▶

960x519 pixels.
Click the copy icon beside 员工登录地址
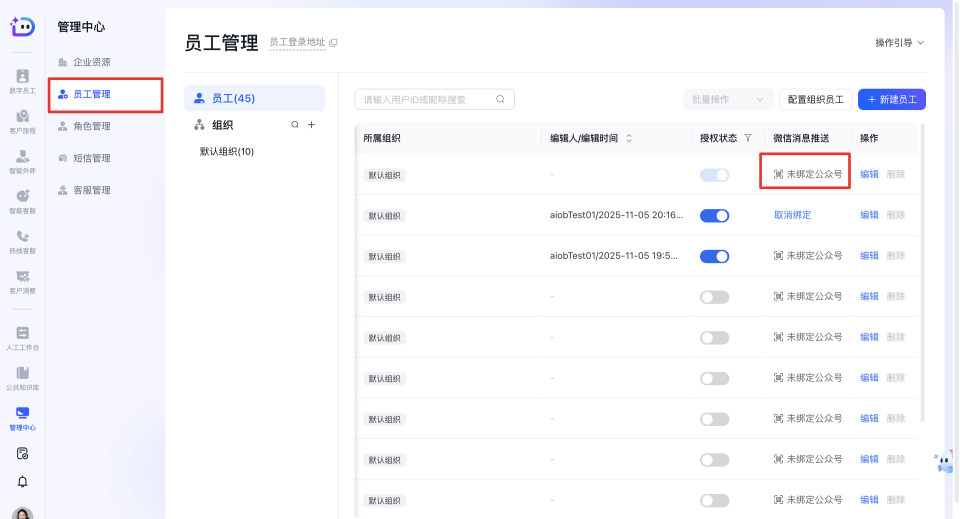(x=334, y=43)
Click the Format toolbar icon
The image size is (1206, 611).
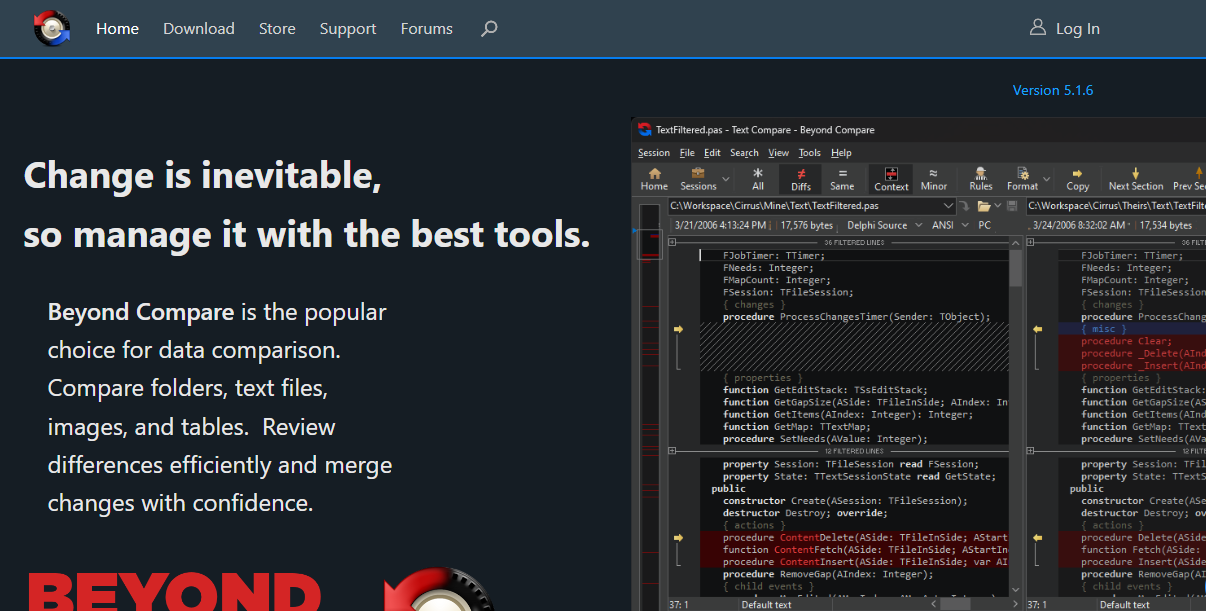pyautogui.click(x=1022, y=179)
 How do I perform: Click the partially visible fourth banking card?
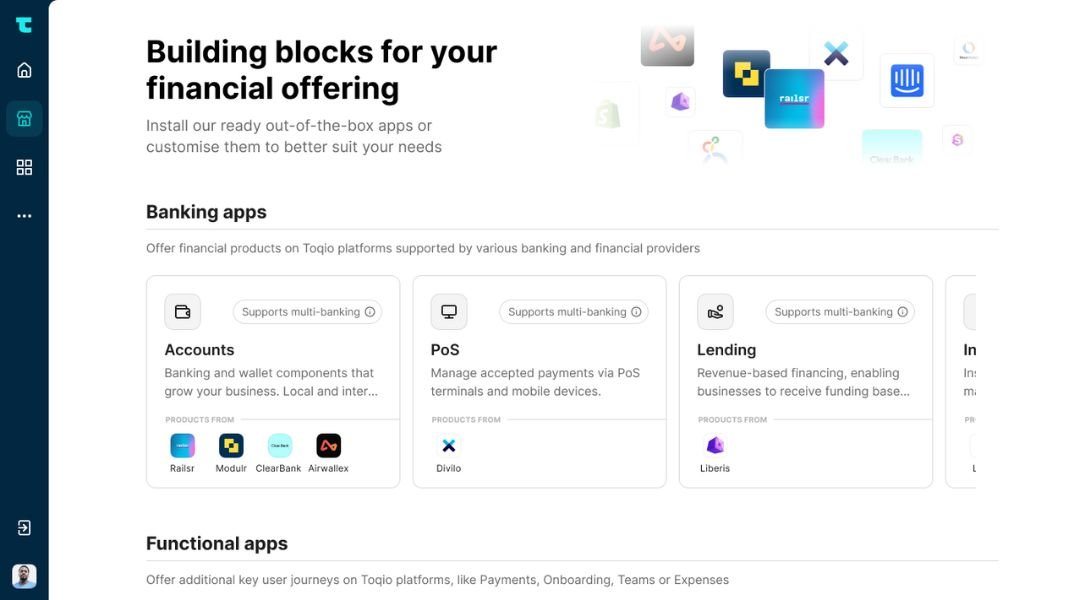pyautogui.click(x=961, y=381)
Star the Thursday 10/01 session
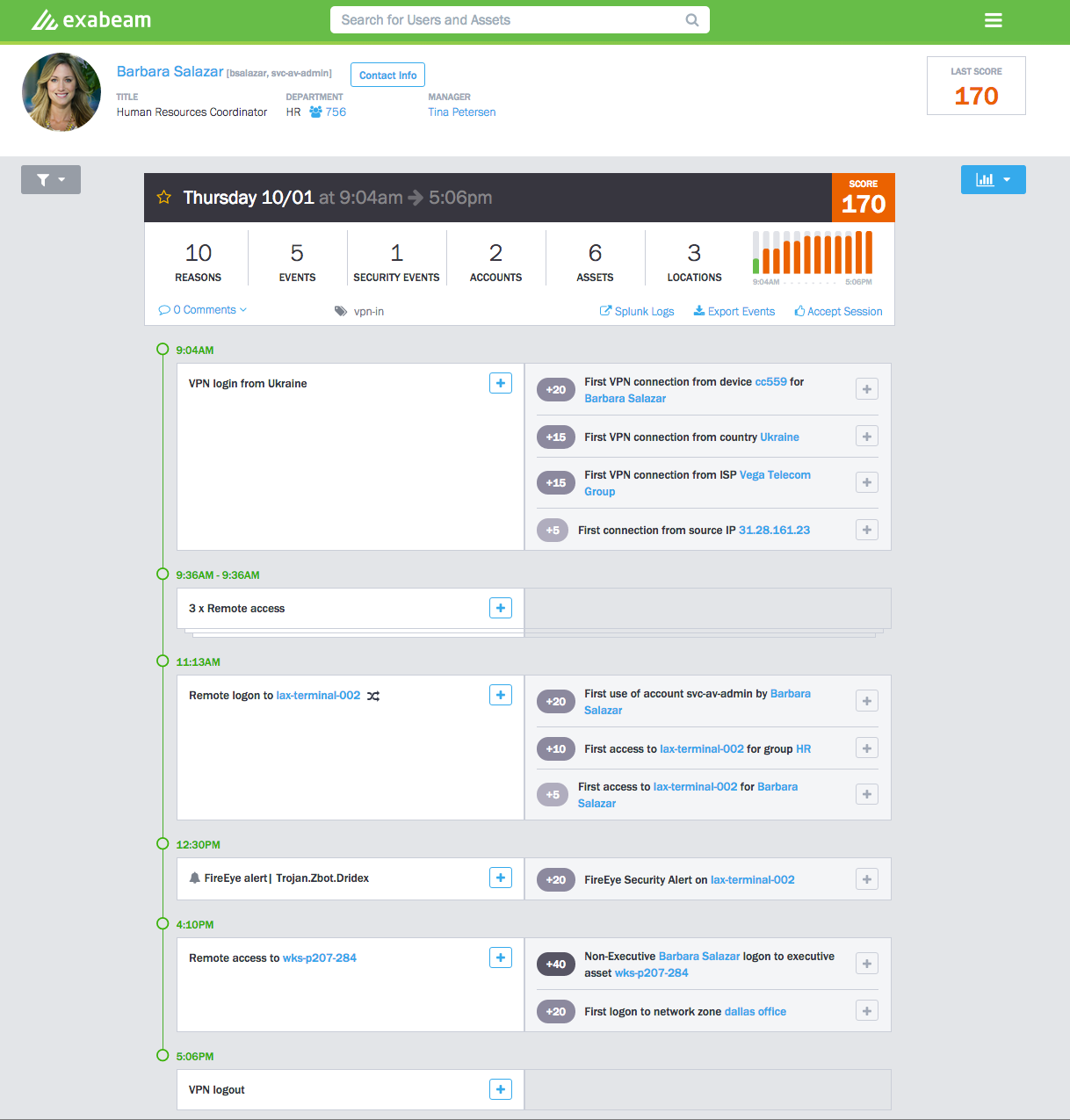The width and height of the screenshot is (1070, 1120). pyautogui.click(x=163, y=198)
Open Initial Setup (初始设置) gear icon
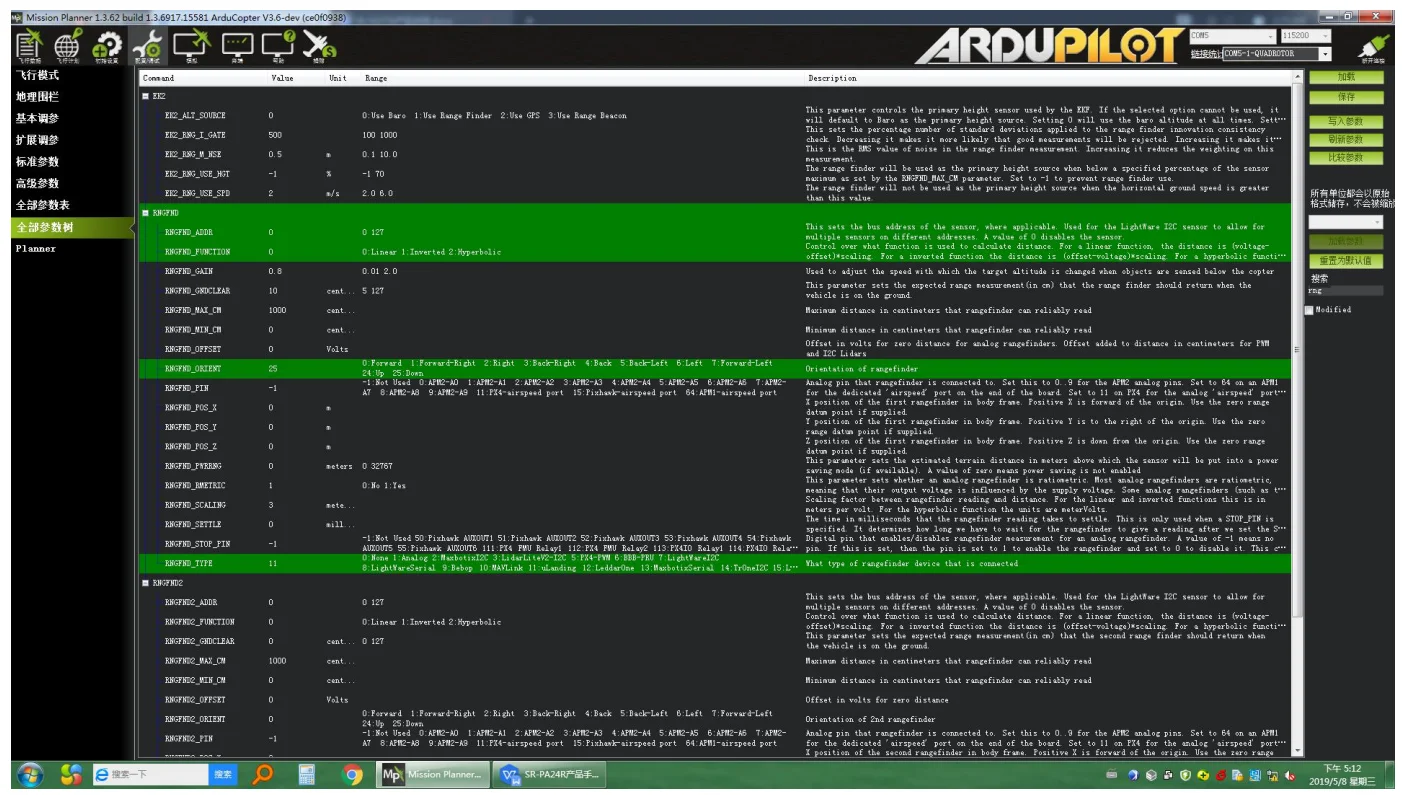This screenshot has width=1402, height=795. pyautogui.click(x=107, y=44)
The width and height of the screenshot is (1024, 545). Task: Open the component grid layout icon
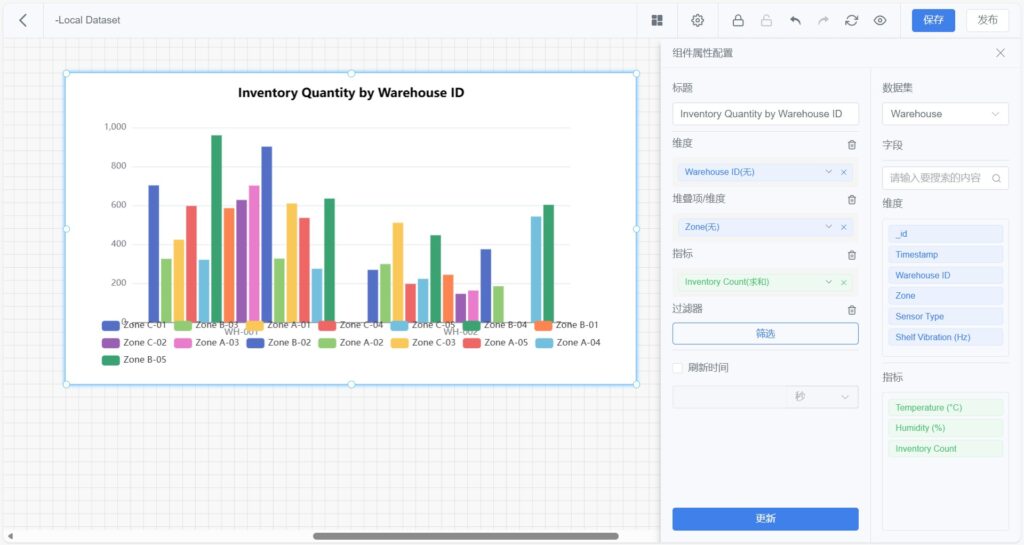pyautogui.click(x=657, y=20)
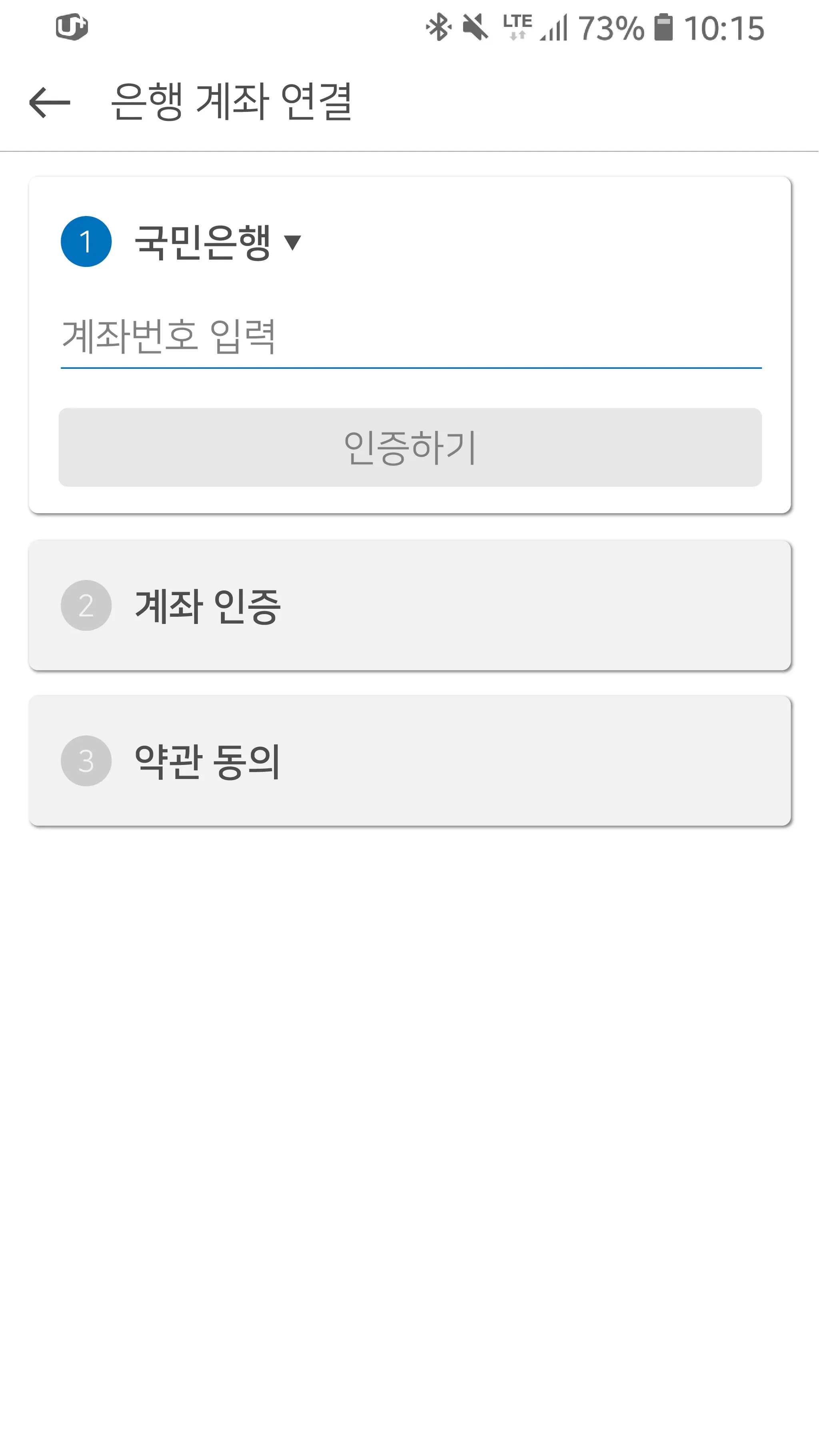Screen dimensions: 819x1456
Task: Click the triangle arrow beside 국민은행
Action: (292, 243)
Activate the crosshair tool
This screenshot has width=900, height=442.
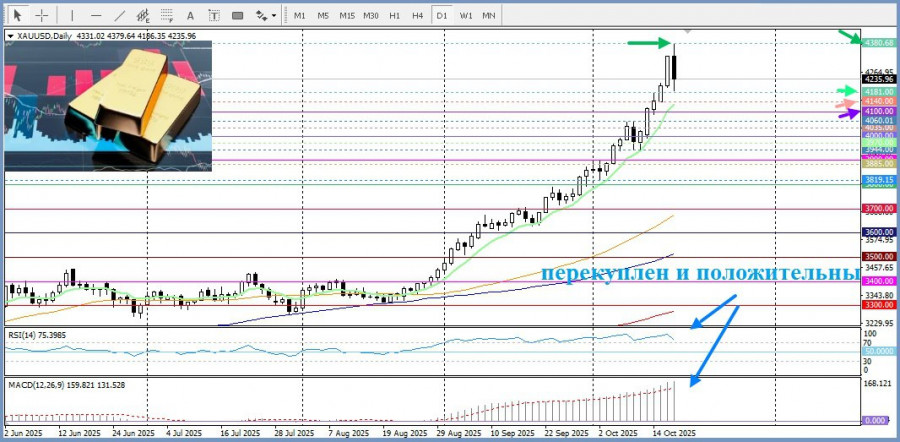point(42,15)
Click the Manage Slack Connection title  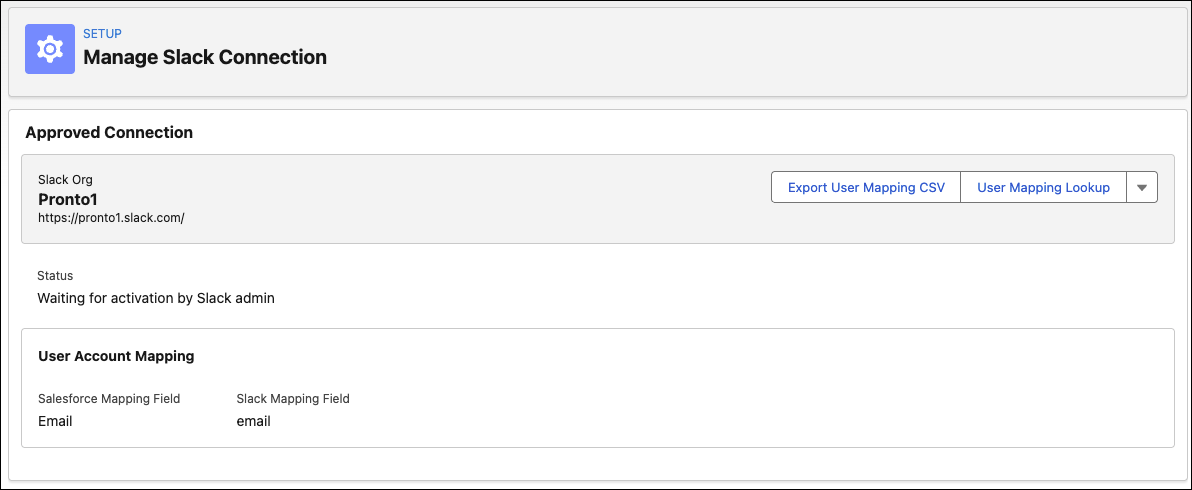(x=205, y=58)
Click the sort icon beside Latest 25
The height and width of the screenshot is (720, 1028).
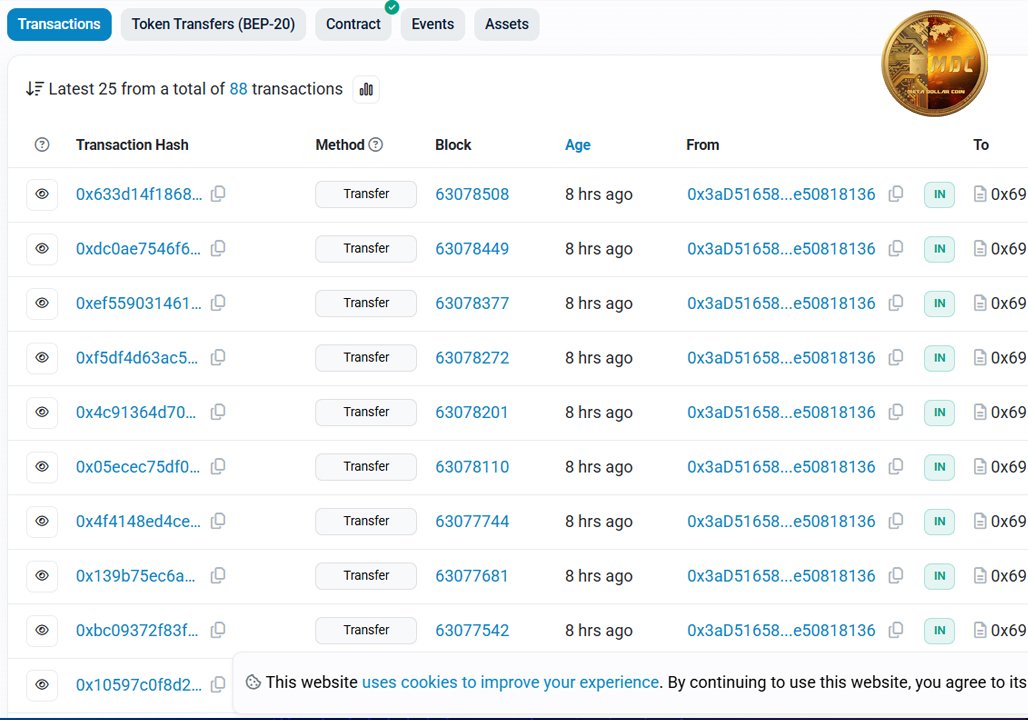pyautogui.click(x=32, y=88)

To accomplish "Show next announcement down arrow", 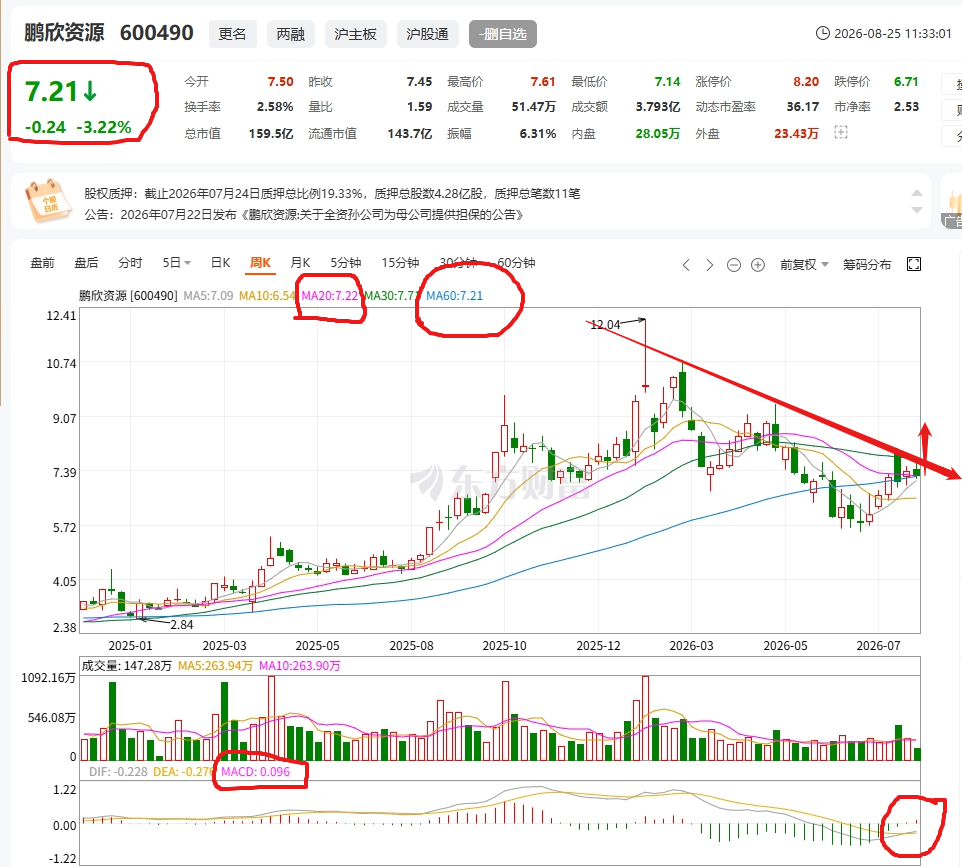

◀

Task to carry out: Please copy exactly the lines from the one that contains "The height and" through the last line of the listing above, leaving out the pictures.

Answer section:
The height and width of the screenshot is (720, 1028).
pyautogui.click(x=32, y=88)

To accomplish "Show next announcement down arrow", 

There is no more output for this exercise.